## [Assignment]
Copy, please, the line with "This screenshot has width=1000, height=802." and each line that follows it through the end of the data below, exactly as given and without pictures.

## [Dataset content]
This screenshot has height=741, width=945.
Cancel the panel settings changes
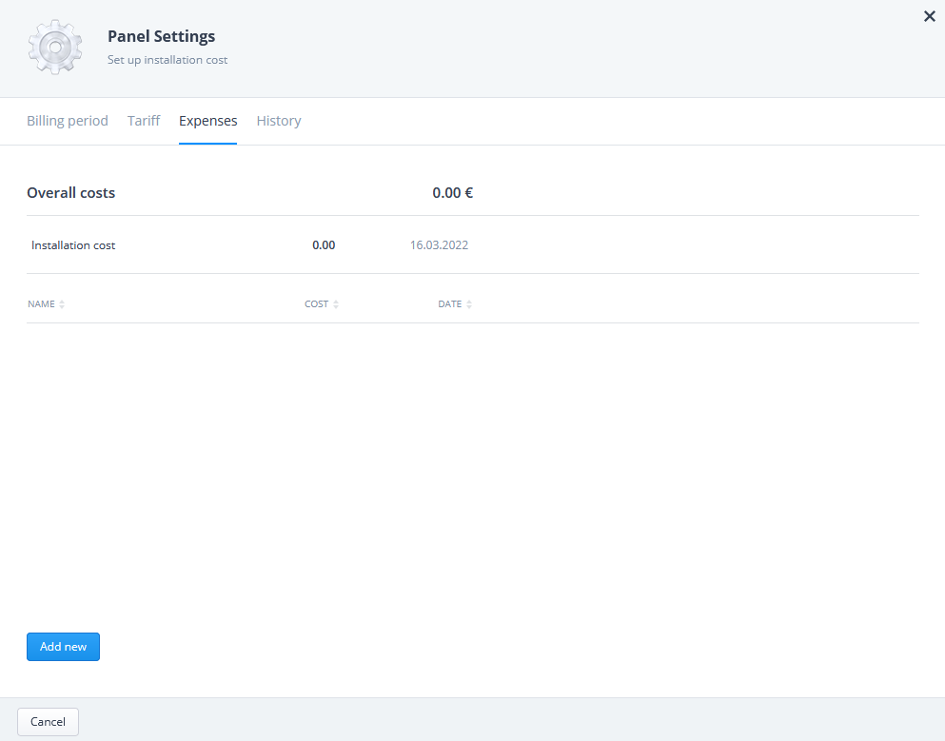48,722
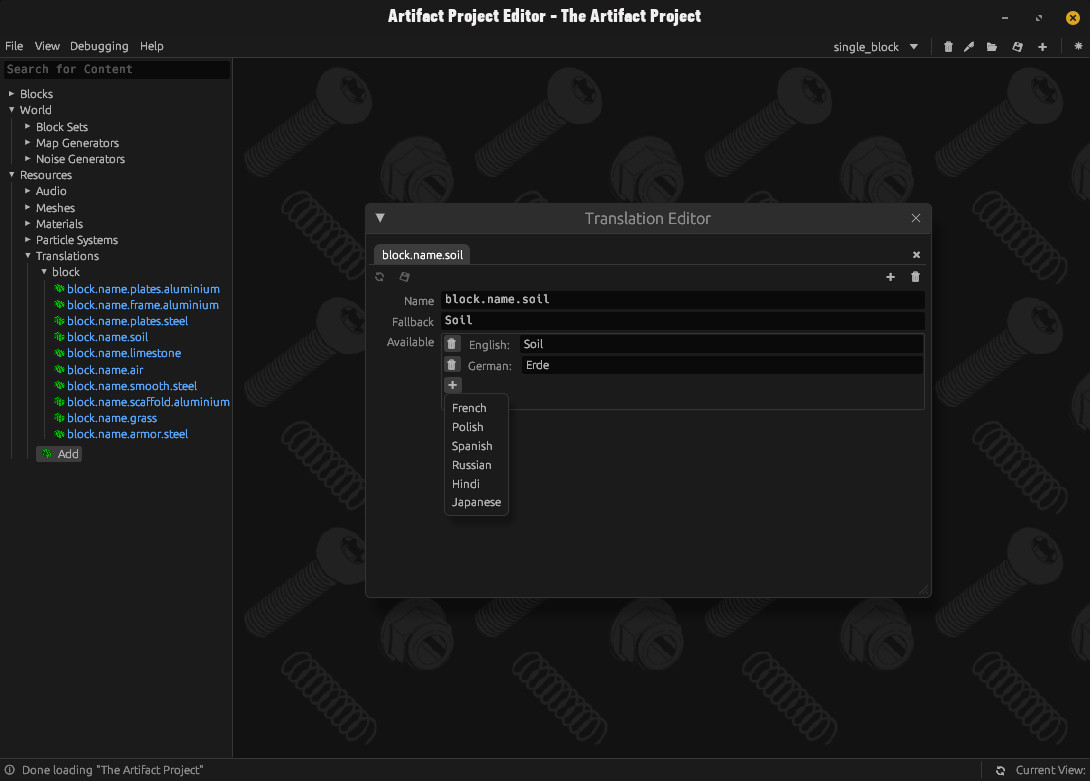Open the single_block dropdown
Image resolution: width=1090 pixels, height=781 pixels.
coord(876,47)
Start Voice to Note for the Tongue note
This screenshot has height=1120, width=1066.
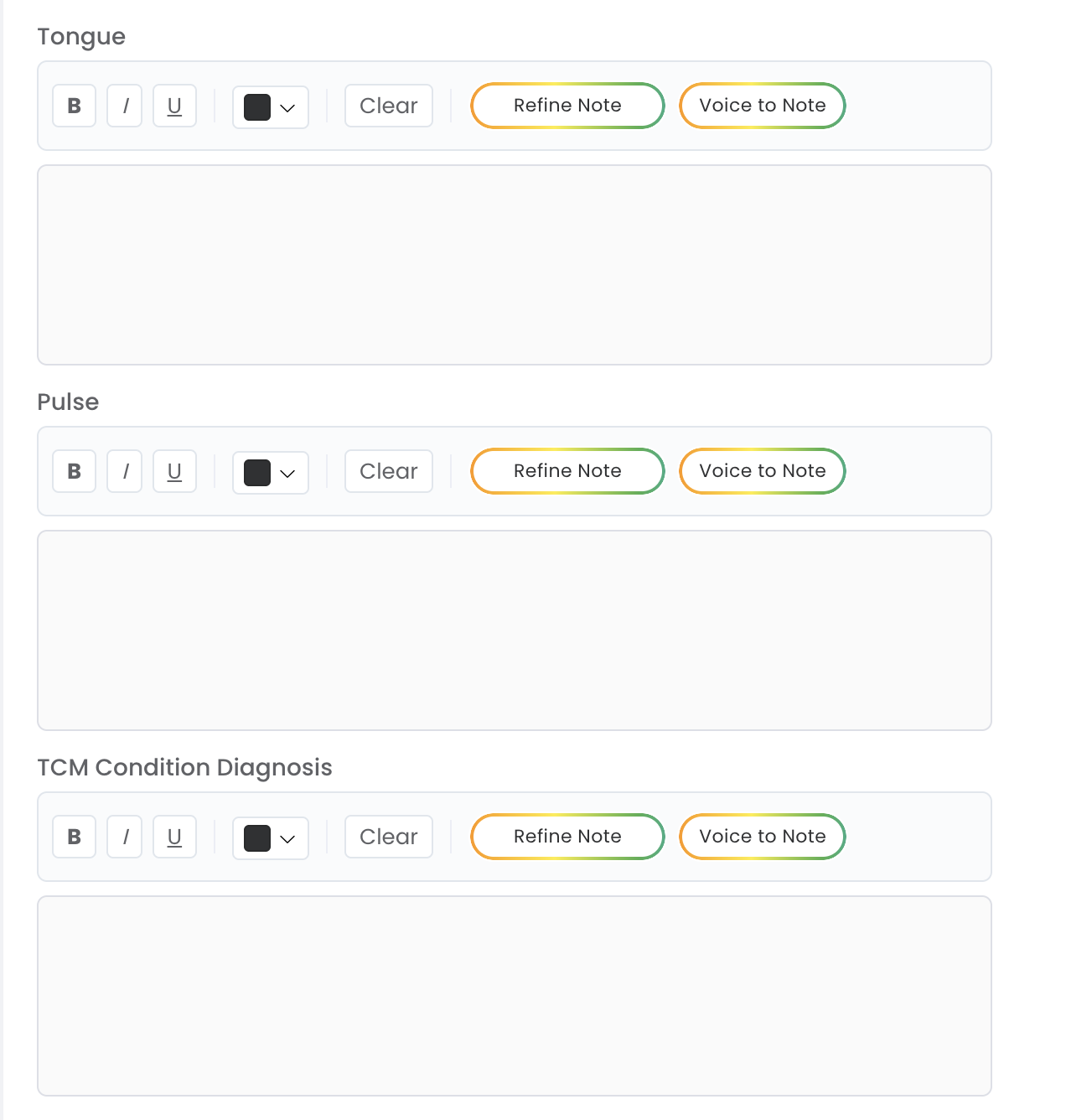tap(762, 106)
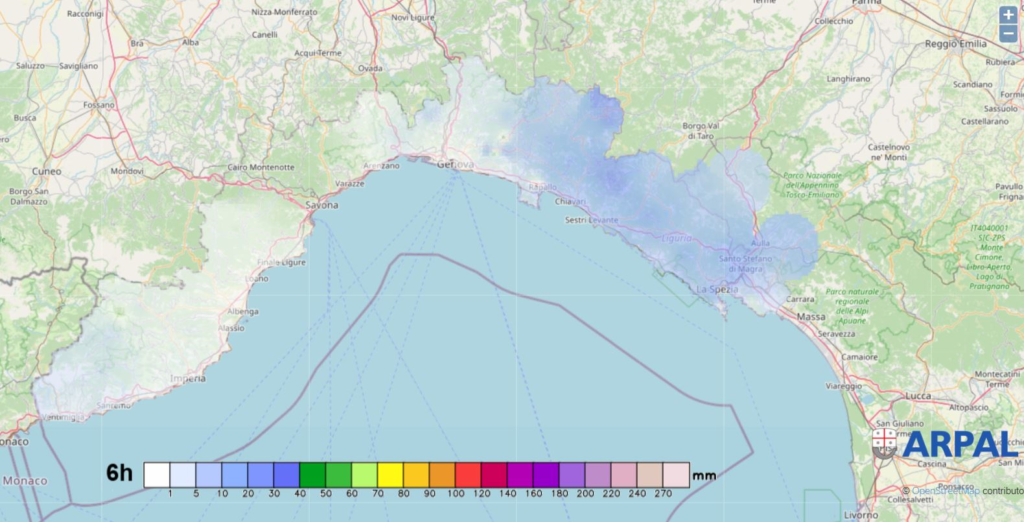Click the yellow 70–80 mm legend swatch

pyautogui.click(x=391, y=474)
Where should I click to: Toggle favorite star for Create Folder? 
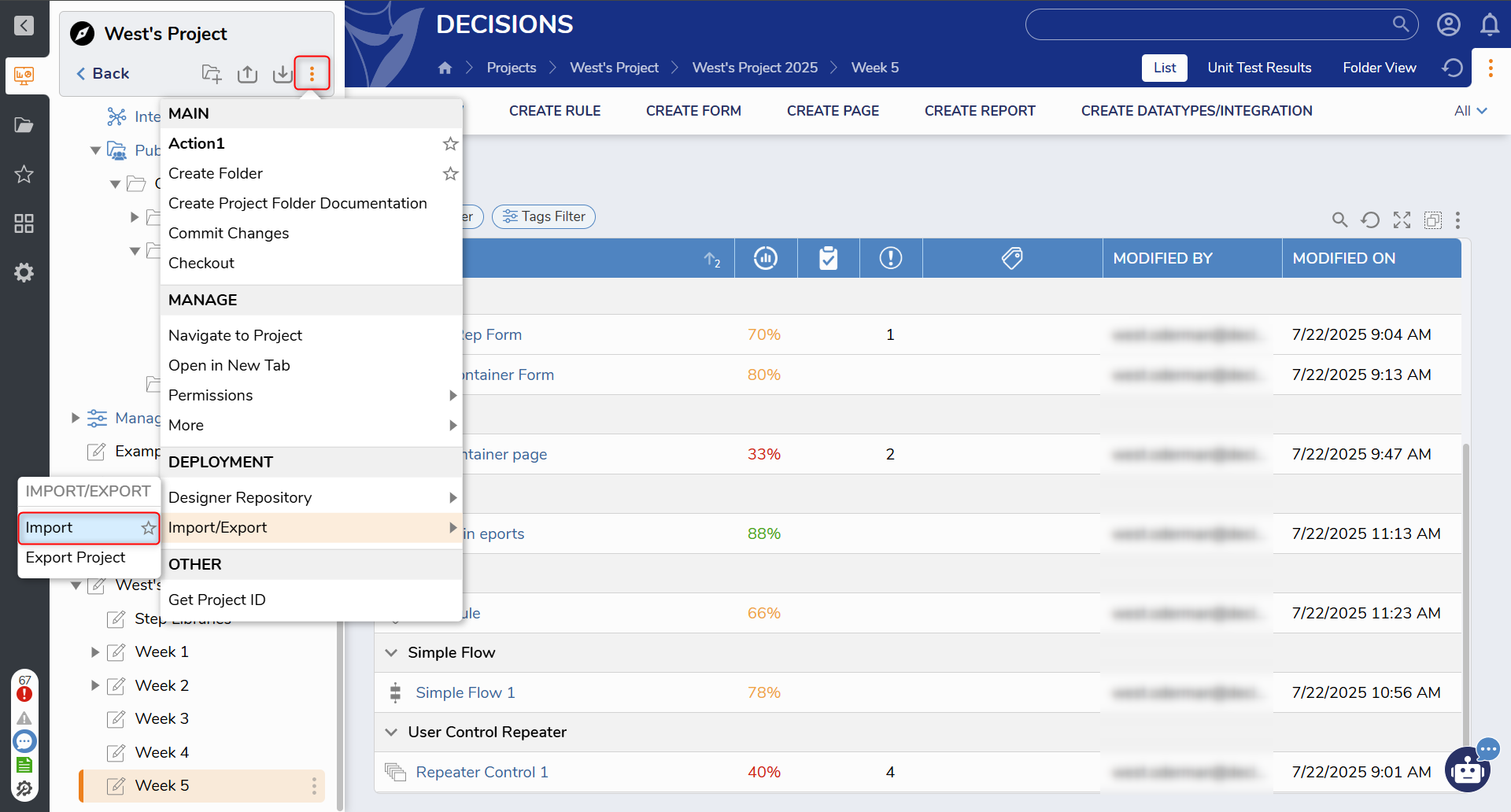[x=450, y=174]
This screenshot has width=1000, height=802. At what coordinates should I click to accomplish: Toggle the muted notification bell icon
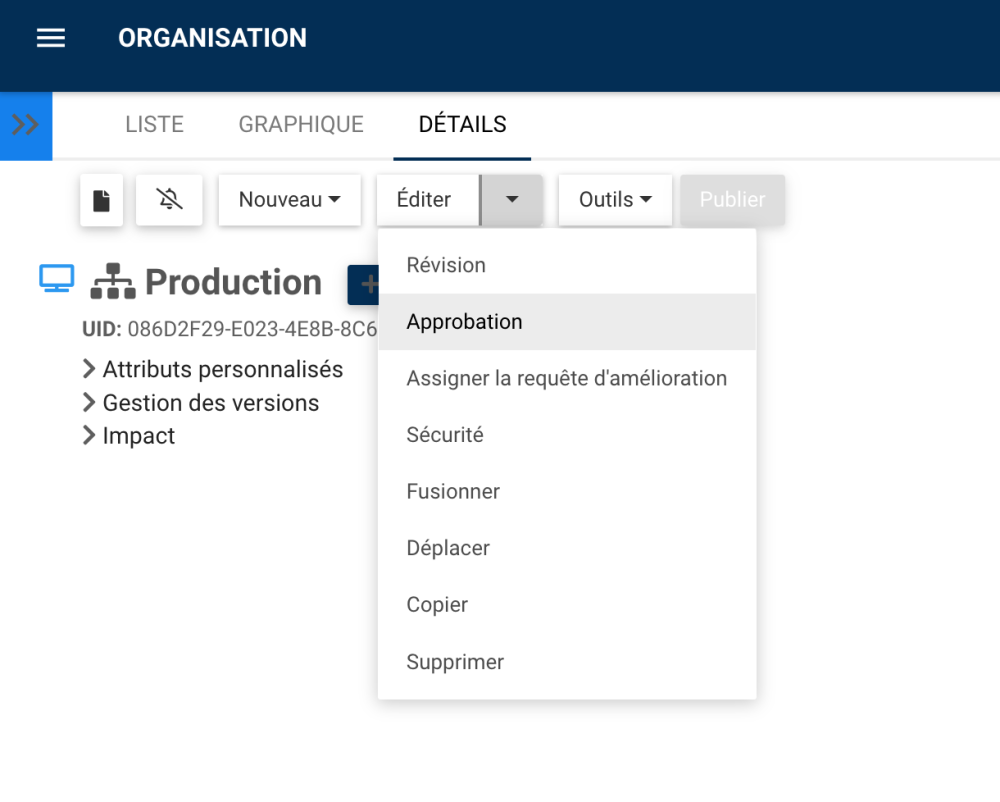170,200
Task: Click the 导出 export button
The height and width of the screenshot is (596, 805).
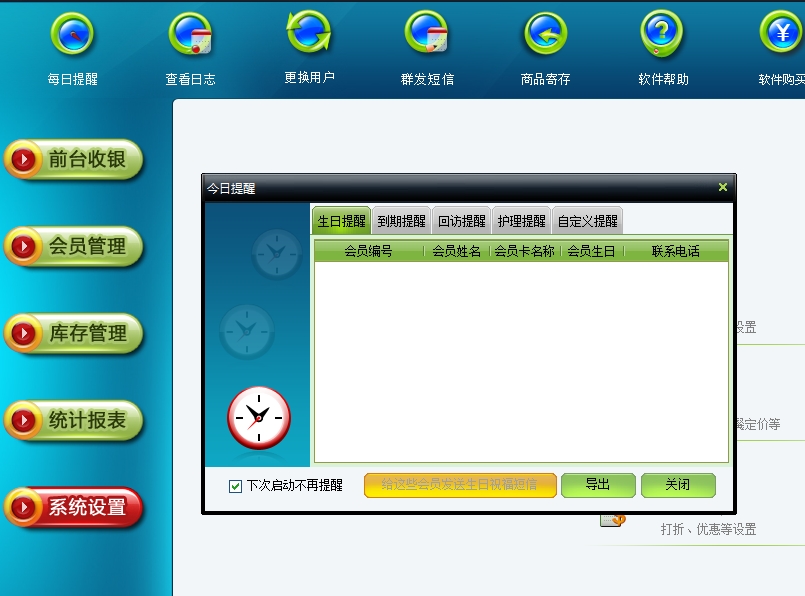Action: click(598, 485)
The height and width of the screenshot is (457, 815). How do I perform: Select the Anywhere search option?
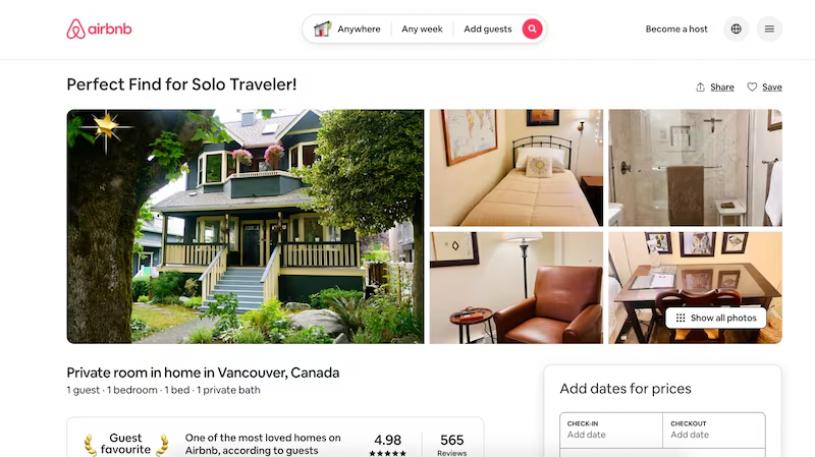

## [Finished task]
This screenshot has width=1000, height=802. At what coordinates should I click to accomplish: Toggle the muted notification bell icon
170,200
Task: Click the 导出 export button
The height and width of the screenshot is (596, 805).
Action: click(598, 485)
The height and width of the screenshot is (457, 815). How do I perform: Select the Anywhere search option?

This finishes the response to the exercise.